The data extraction step in a standard systematic review is similar to the screening process. Each study is typically extracted by two team members to prevent mistakes or bias and if needed, a third reviewer resolves disagreements. Extractors also put data into a standardized form to ensure that their information is organized and in the same format. It takes time to design these forms, go through every study twice, and, where necessary, contact study authors about missing or inconsistent data.
Here are some typical ways to modify and speed up the extraction process:
- Extract less! A narrow question leads to a more focused and quicker review. Narrow down the scope of your review or the depth of your question so you’re gathering less data from each study
- Use a single extractor for each study (if possible try to have a second extractor verify at least a portion of the outcome data)

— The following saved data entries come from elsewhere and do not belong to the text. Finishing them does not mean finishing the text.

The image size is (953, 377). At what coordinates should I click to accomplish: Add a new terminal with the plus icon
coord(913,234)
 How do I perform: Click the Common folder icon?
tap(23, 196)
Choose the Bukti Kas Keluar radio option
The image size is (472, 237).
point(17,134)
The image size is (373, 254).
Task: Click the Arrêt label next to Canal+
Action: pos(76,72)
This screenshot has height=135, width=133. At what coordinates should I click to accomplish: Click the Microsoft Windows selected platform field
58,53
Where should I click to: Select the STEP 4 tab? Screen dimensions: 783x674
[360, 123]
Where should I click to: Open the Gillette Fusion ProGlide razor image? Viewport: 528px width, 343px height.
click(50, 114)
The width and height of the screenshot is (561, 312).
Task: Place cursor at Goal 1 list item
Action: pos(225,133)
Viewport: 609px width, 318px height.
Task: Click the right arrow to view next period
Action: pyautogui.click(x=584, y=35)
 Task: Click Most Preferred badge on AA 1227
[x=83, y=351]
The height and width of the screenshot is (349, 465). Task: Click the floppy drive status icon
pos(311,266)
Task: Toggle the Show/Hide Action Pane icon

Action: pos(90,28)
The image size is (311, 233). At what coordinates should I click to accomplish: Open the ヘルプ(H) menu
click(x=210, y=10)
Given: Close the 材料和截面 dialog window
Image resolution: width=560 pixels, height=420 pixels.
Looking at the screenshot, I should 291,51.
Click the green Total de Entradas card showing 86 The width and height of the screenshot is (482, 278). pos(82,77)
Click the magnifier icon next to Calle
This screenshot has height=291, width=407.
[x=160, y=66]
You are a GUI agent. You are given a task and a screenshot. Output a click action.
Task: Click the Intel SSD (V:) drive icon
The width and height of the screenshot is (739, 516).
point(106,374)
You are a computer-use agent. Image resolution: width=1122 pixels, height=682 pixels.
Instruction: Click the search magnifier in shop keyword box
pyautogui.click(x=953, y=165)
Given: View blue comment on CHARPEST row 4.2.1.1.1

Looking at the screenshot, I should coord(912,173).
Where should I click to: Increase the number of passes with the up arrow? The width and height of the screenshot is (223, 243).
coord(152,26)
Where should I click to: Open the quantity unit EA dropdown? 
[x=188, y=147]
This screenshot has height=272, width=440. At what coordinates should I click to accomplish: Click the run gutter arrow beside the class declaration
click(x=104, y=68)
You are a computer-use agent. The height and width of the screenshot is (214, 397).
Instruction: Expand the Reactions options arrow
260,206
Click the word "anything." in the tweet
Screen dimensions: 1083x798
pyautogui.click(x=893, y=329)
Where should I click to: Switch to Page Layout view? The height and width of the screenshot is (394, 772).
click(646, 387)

- Prioritize certain studies. For example, only extract from recent studies that are most relevant to your review or have the most rigorous study design. However, if doing this – remember to at least provide a list of the other included studies that were not extracted
- When extracting, do not extract full outcome data (results including effect estimates) until your data analysis plan is finalized, which usually happens once all included studies are selected. Don’t waste time pulling out information you won’t use.
Consequences of this shortcut
Systematic data extraction forms allow reviewers to apply the same lens to all studies and ensure all relevant data is captured, objectively. By not using a standardized form, reviewers may forget to include important details.